In response to Arianism and other heretical movements that threatened to tear Christianity apart, in 325 A.D. bishops from throughout Christendom convened at the Council of Nicaea, and drew up the Nicene Creed to clarify the essential elements of Christian theology. Based on all the talk about "RINOs" and other epithets over the past few years, I think the Republican Party needs to engage in such a large-scale soul-searching exercise.

I bring this up because Chris Green, of "Spank That Donkey," committed a major doctrinal gaffe during a podcast interview with The New Dominion on May 7. He was talking about his colleagues on Bloggers 4 Sayre, and elaborated (at 23:45 into the podcast):

They're just all good, pretty solid kind of conservatives on when you get down to taxes, the issue of taxes, which is a plank in the Republican Party Plan, or the Republican Party Creed I should say...

Wrong. The RPV Creed says nothing at all about taxes. Indeed, the only pertinent section of it reads as follows:

That fiscal responsibility and budgetary restraints must be exercised at all levels of government. (SOURCE: rpv.org)

Fiscal responsibility -- i.e., making sure you've got enough money to pay the bills -- does not mean cutting taxes, the fad which Scott Sayre and many on the Right espouse these days. Indeed, it could be construed as justifying tax increases when necessary. Sadly, there are probably many people who are led astray by such misinformation about basic Republican Party principles. Ironically, it is the doctrinal "apostates" who are bemoaning the "Republicans In Name Only," their term for political leaders such as Sen. Hanger who actually live up to the party's core principles. What kind of Orwellian double-speak is this?

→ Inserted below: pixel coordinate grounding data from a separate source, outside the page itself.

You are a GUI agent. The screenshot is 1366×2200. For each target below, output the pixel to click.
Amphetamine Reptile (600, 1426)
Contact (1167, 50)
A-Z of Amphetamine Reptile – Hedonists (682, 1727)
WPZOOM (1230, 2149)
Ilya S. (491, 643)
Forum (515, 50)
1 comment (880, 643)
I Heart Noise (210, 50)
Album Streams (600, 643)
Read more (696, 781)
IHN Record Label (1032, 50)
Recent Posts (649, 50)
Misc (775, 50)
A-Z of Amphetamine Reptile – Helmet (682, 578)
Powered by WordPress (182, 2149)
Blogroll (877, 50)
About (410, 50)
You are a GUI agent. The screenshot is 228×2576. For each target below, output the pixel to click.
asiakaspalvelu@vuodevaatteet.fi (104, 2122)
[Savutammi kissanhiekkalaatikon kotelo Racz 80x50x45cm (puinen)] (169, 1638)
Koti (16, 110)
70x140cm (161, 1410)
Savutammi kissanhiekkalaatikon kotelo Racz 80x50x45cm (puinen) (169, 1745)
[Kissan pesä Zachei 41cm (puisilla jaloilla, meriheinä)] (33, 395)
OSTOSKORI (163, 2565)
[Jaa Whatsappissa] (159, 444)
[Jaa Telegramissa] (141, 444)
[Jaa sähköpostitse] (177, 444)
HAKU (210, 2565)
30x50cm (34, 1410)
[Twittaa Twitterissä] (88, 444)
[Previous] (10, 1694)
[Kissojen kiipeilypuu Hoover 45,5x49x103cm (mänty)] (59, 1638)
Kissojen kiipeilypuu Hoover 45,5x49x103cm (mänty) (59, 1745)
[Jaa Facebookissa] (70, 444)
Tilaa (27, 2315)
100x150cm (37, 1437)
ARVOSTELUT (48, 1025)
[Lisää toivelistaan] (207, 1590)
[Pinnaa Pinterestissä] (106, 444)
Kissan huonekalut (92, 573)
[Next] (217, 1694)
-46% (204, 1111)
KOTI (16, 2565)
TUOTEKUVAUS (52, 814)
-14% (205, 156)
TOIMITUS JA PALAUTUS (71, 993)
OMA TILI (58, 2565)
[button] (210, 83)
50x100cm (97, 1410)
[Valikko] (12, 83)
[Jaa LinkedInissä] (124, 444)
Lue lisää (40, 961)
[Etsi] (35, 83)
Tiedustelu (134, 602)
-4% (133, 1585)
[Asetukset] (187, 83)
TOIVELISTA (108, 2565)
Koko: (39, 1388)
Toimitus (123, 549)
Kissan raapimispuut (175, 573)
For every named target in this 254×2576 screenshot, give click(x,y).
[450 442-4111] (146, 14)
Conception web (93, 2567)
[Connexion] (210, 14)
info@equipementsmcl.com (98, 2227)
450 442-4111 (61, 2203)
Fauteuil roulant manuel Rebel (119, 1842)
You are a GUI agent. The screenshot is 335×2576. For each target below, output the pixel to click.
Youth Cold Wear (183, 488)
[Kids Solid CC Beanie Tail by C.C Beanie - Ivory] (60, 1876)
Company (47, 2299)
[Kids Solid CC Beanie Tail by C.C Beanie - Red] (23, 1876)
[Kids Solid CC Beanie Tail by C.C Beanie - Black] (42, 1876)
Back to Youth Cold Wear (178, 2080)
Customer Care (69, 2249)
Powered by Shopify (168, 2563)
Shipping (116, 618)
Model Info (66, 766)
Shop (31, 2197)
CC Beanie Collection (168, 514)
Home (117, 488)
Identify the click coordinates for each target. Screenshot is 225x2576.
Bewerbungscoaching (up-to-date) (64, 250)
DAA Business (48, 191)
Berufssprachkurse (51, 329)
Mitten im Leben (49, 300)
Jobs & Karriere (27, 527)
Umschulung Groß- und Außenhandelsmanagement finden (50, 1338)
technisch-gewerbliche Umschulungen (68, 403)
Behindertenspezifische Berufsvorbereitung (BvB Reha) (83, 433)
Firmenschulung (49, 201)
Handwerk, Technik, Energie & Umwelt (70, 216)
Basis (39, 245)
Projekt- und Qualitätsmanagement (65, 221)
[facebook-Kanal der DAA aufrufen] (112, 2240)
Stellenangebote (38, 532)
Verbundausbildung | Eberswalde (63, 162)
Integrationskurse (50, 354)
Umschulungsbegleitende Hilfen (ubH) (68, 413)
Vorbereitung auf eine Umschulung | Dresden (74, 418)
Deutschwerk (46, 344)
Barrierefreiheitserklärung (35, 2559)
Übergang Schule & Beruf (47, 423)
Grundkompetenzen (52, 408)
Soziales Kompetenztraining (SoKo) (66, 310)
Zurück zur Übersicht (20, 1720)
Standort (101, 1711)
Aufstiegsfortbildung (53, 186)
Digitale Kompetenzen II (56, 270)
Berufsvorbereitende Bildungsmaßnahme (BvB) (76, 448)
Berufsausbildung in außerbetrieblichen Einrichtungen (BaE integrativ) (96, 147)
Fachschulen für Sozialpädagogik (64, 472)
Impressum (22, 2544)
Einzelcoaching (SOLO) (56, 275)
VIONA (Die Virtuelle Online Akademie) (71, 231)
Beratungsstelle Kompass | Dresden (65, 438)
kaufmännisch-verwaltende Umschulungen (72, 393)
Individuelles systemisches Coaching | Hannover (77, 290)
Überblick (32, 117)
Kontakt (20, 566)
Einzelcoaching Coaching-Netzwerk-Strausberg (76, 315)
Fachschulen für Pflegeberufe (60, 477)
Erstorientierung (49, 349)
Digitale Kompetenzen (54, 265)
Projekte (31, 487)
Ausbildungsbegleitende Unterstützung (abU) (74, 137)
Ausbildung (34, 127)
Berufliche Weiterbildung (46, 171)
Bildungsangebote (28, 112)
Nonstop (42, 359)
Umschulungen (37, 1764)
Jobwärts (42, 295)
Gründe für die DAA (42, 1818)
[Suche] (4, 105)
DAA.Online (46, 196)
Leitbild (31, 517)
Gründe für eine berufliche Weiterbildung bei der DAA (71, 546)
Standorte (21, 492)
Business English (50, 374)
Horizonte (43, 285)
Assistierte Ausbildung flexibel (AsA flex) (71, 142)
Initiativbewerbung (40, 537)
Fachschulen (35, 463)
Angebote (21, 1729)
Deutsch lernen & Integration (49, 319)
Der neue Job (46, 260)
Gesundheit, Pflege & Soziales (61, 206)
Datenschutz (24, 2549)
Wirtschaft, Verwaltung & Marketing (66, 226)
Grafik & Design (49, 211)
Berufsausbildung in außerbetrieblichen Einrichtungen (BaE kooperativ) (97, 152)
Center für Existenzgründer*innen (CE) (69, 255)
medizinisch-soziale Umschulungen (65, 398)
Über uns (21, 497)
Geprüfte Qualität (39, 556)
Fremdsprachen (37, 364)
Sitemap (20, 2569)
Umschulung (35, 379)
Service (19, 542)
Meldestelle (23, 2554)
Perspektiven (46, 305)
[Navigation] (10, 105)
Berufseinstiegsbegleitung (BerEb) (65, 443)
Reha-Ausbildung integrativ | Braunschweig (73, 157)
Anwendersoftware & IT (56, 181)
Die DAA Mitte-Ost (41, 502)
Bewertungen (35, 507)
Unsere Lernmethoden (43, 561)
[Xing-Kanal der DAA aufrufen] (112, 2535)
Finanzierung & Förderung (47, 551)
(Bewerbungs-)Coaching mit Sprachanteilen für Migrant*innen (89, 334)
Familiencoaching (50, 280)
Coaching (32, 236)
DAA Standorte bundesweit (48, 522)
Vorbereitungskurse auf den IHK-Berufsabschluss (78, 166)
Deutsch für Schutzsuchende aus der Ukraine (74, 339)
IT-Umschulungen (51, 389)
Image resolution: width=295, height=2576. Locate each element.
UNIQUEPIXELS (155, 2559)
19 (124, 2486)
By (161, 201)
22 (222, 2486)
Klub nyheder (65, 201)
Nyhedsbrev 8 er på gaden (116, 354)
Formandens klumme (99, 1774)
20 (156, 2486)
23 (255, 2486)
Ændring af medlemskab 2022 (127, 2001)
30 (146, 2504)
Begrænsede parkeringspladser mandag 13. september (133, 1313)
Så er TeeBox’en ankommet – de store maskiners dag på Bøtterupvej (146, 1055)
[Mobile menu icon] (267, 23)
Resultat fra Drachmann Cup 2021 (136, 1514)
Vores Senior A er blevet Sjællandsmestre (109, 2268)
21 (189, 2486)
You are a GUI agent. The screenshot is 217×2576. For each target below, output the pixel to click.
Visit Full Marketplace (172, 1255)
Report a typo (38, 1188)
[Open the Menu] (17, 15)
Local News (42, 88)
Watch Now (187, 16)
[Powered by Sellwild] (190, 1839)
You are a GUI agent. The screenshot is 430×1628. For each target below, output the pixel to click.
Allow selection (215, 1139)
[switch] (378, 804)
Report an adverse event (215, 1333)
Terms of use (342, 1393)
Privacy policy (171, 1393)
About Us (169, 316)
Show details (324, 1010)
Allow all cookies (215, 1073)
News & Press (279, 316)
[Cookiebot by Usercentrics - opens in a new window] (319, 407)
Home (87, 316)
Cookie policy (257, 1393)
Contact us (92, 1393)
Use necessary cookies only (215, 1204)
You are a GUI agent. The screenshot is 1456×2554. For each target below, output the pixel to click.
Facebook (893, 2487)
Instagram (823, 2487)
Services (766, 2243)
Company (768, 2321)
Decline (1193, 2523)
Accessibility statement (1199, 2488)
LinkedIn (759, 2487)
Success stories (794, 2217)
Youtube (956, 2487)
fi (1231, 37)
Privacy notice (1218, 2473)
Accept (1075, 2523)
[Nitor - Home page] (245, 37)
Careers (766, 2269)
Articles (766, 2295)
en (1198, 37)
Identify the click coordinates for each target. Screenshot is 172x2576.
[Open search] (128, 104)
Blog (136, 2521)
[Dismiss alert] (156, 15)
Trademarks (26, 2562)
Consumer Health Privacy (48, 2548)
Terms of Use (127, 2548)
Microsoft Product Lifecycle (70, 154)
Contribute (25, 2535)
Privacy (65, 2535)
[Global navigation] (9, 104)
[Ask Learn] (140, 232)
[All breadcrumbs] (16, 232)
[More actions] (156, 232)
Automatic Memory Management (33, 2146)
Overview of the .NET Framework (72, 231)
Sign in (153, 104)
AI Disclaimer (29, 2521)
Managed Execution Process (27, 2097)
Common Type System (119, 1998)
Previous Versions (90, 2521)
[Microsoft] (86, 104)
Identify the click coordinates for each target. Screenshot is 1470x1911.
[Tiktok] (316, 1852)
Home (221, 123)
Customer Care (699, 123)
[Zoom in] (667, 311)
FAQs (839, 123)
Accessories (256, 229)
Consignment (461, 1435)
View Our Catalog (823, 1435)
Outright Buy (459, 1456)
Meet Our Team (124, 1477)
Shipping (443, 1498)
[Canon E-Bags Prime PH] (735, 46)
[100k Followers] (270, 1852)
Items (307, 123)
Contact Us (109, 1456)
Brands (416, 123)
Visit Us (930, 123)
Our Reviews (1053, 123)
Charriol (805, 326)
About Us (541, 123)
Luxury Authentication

I recently commented on STD in hopes of correcting the false statements about who holds the office of secretary of the Staunton Republican Party. All I got in response was juvenile taunts, which is par for that course, I guess. If you're a "true believer" in the religion of tax cuts, it seems, facts just don't matter.

Bloggers for Hanger?

I knew I wasn't the only one! In response to the fabulously influential (or totally discredited, depending on whom you ask) Bloggers 4 Sayre blog, some clever guy has come up with Bloggers 4 Hanger, with five contributors listed: "Alex," "Lynn," "Chris," "Kurt," and "Truthserum." Well, most of the "contributors" are not anonymous, at least!

"Republitarian" (Myron, from the Harrisonburg area) recently solicited questions to be asked of Sen. Emmett Hanger, who has now answered all of them. He is still waiting to hear from Scott Sayre...

More blog intrigues

I got a nice plug last week from local Democratic blogger Clifford Garstang. He wrote that Clem "eschews the shrillness of those other bloggers. And of course they [the other SWAC-GOP bloggers] attack him for that." Did Waldo put him up to this? Actually, I happened to meet Clifford at the Bookstack in downtown Staunton a couple months ago, and even though I take sharp exception to his letters to the editor on the war, etc., he seems like a nice fellow. It says a lot about the state of conservatism today that someone like me gets treated with more courtesy from a Democrat than from people in his own party.